**Your objective**
Beginning with the line that includes "Click the house icon beside Inicio" and ending with the last line, print the records exactly, leaving every picture out.

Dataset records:
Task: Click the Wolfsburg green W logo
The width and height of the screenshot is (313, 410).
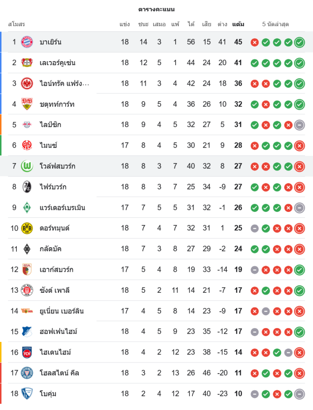Action: (27, 166)
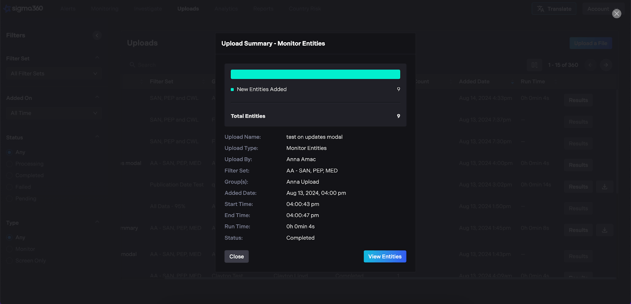631x304 pixels.
Task: Go to next page of uploads
Action: 606,65
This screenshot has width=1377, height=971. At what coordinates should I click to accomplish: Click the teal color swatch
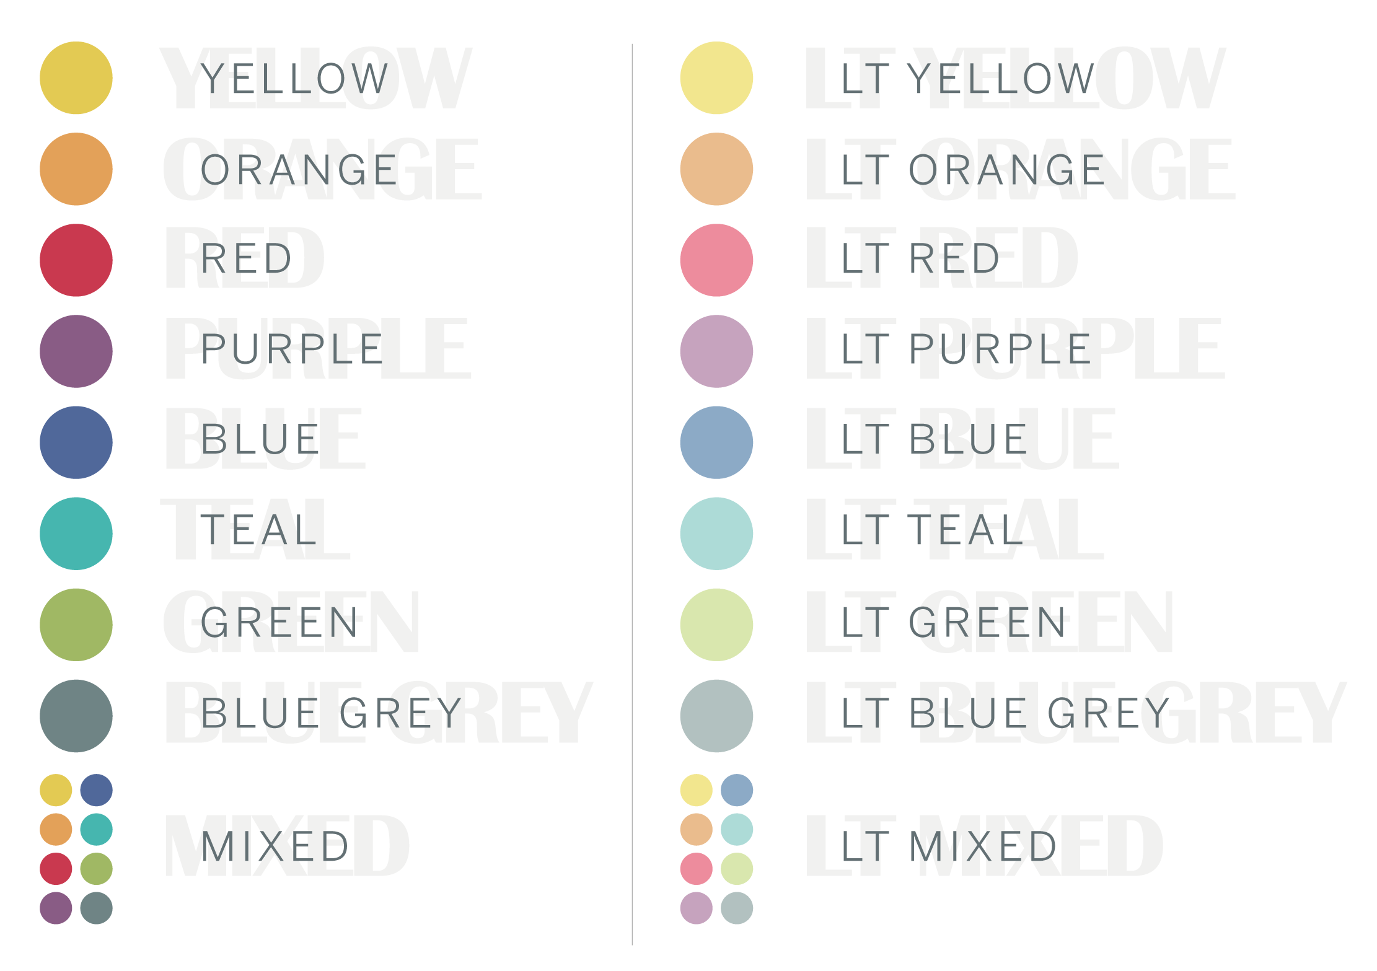(76, 534)
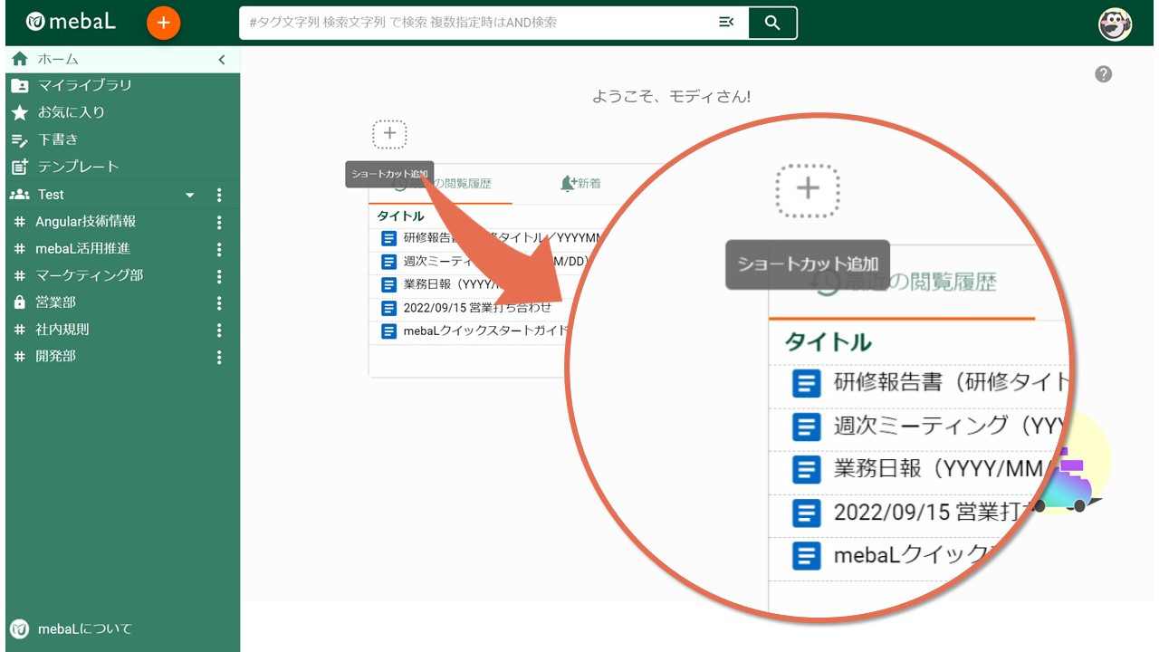Screen dimensions: 1159x652
Task: Collapse the Test group dropdown arrow
Action: (x=189, y=194)
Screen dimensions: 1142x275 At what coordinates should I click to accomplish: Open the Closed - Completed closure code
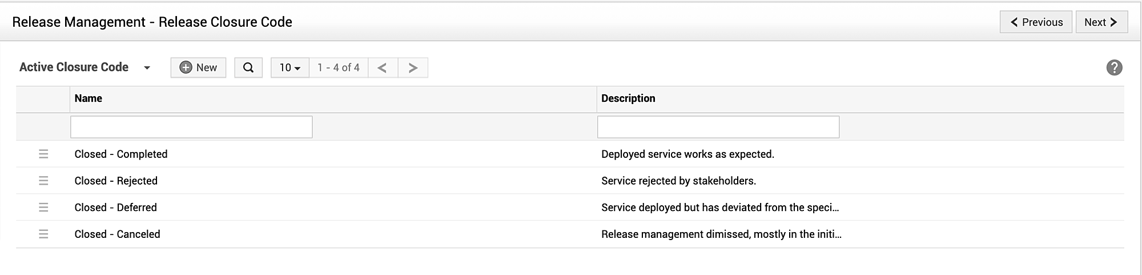coord(121,154)
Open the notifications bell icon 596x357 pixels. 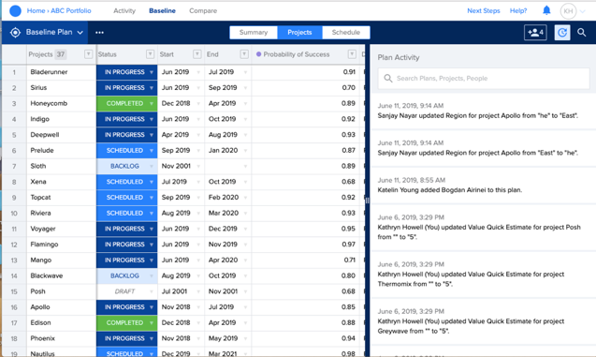pyautogui.click(x=546, y=10)

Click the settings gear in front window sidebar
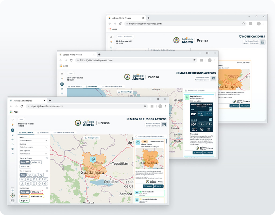click(x=12, y=190)
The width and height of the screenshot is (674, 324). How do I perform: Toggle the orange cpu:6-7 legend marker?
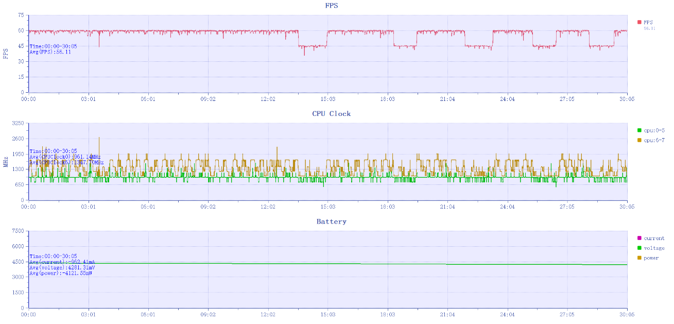click(x=639, y=140)
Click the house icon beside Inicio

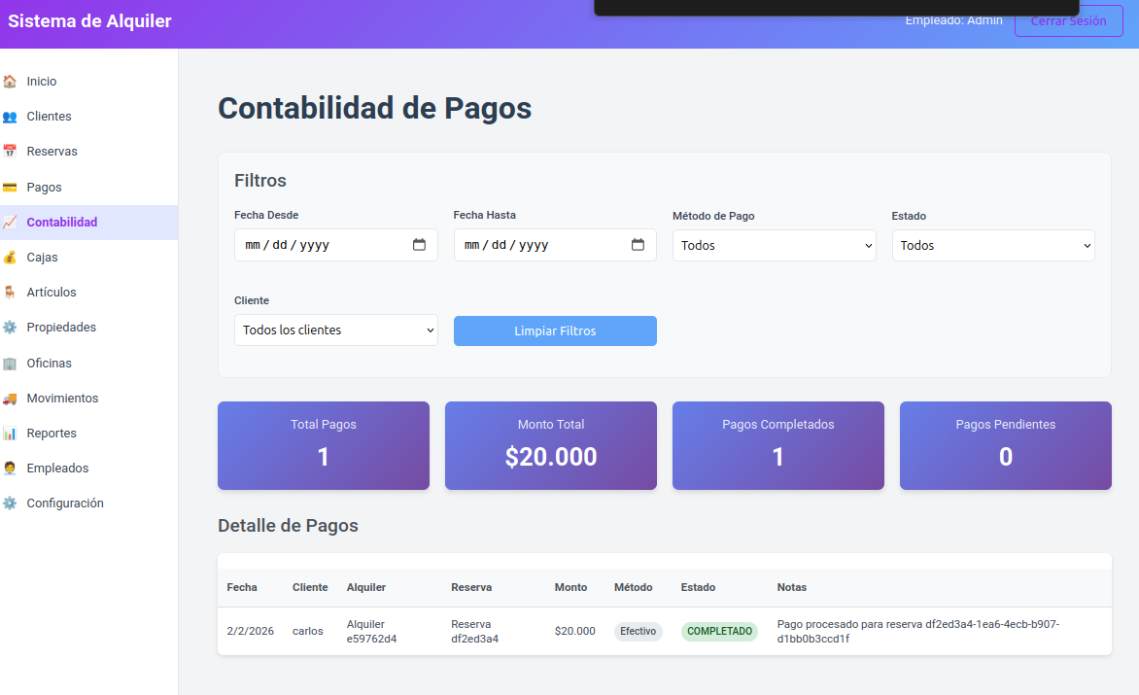10,82
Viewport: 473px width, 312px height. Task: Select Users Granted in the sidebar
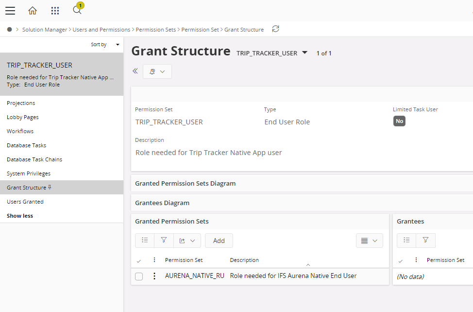(x=25, y=202)
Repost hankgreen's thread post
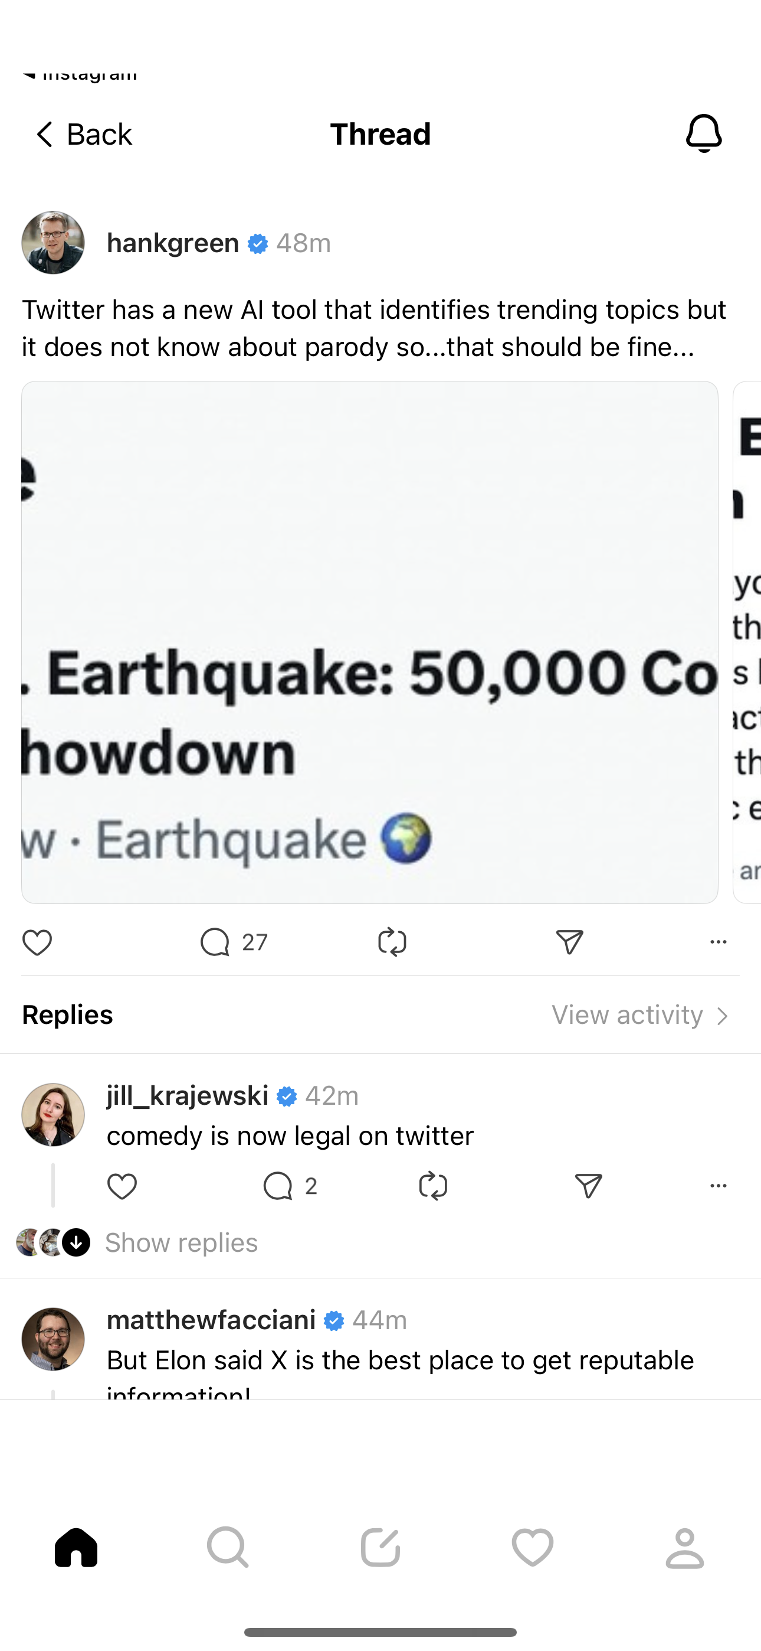The width and height of the screenshot is (761, 1651). tap(392, 942)

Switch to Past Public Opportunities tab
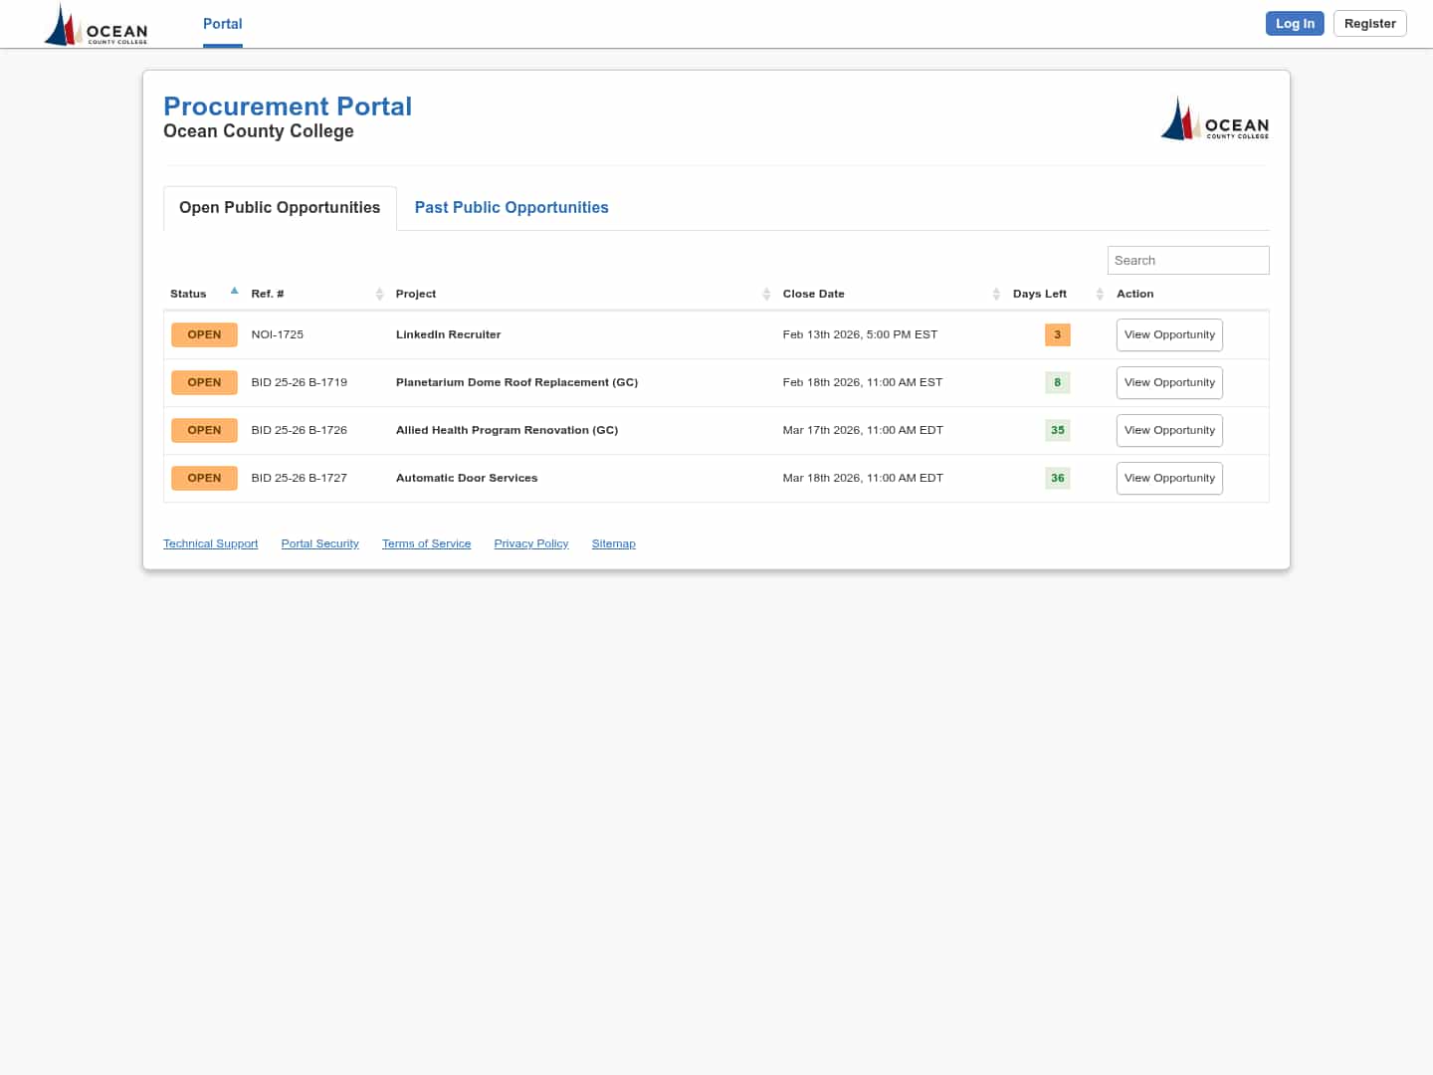512,207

**Task result**
Click the house icon beside Inicio

10,82
Viewport: 473px width, 312px height. Task: Select Users Granted in the sidebar
(x=25, y=202)
Repost hankgreen's thread post
The width and height of the screenshot is (761, 1651). tap(392, 942)

Switch to Past Public Opportunities tab
512,207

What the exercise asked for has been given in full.